Note that checkpoints will be saved after each epoch, with their filename indicating
the accuracy and recall on a validation set (not seen during training). I have trained
3 models of each, using arbitrary random seeds. If you want to know everything,
I've used --seed
in 1234
, 5678
, 3435
. Each time, I selected the best
performing checkpoint in terms of accuracy & recall.
After training a model, select the checkpoint you want to keep,
rename it something like lstm1
, and remove other checkpoints.
You can then train another model, and repeat this process.
(This is not mandatory, just easier to track which models you want to use later on)
You can train an LSTM model with
python run.py \
--datafile $ROTOWIRE/output/training-data.h5 \
--save-directory $ROTOWIRE/models \
--model lstm \
--gpu 0 \
--num-epochs 10 \
--batch-size 32 \
--embedding-size 200 \
--hidden-dim 700 \
--lr 1 \
--dropout 0.5 \
--ignore-idx 15
and a CONVolutional model with:
python run.py \
--datafile $ROTOWIRE/output/training-data.h5 \
--save-directory models \
--model conv \
--gpu 0 \
--num-epochs 10 \
--batch-size 32 \
--embedding-size 200 \
--hidden-dim 500 \
--num-filters 200 \
--lr 0.7 \
--dropout 0.5 \
--ignore-idx 15
This step assumes that:
- the generated texts you want to evaluate is named $FILENAME
- the generated texts can be found at
$ROTOWIRE/gens/$FILENAME
- you want to use all models contained in
$ROTOWIRE/models/
You first need to prep data for the RG metric, using (not that if you include -test
the script will assume you want to compare to test data, while not including it means
using validation data):
python data_utils.py \
-mode prep_gen_data \
-test \
-gen_fi $ROTOWIRE/gens/$FILENAME \
-dict_pfx $ROTOWIRE/output/training-data \
-output_fi $ROTOWIRE/output/prep_predictions.h5 \
-input_path $ROTOWIRE/json
After this is done, you can compute RG scores and generate the list of extracted records, using the following command:
python run.py \
--just-eval \
--datafile $ROTOWIRE/output/training-data.h5 \
--preddata $ROTOWIRE/output/prep_predictions.h5 \
--eval-models $ROTOWIRE/models \
--gpu 0 \
--test \
--ignore-idx 15 \
--vocab-prefix $ROTOWIRE/output/training-data
Also note that if you are interested in reading the tuples created, you can use
--show-correctness
to add a |RIGHT
or |WRONG
tag to each tuple, depending
on whether the generated tuple is correct or not.
Here is a list of know issues.
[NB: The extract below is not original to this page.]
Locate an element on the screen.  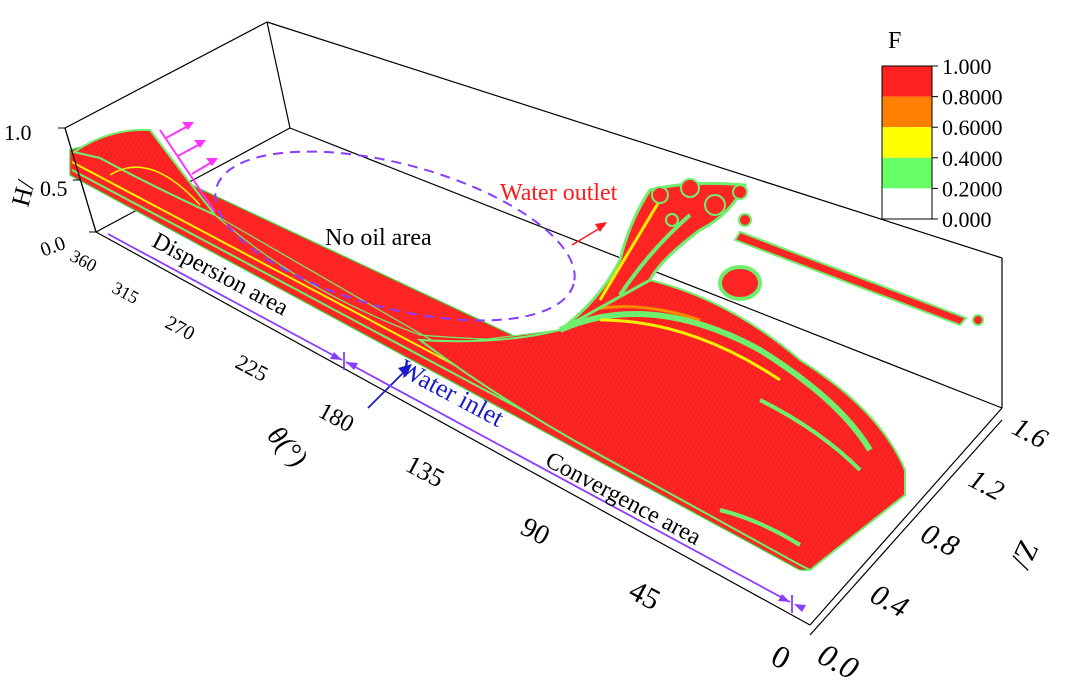
colorbar-title: F is located at coordinates (894, 41).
If you want to contribute to a fix, or spot a new issue, do not hesitate to contact us. Public github issues are best, but emails also work.
-
Training is unstable sometimes, and models might learn to predict NONE labels everytime after some epochs. Monitor your training, and restart with another seed if this happens. This pathological behavior can be spotted easily, when accuracy is very high (near 100%), or even NaN, despite a recall close to or at 0.
-
The
data_utils.py
script has some troubles with which name corresponds to which entity. This leads to instances where the phrase "The San Antonio Spurs" is read as two distinct entities, "San Antonio Spurs" (ok) and "Spurs" (not ok). This impacts the performances of the RG metric. This is issue can also be observed in the original script (which we changed minimally).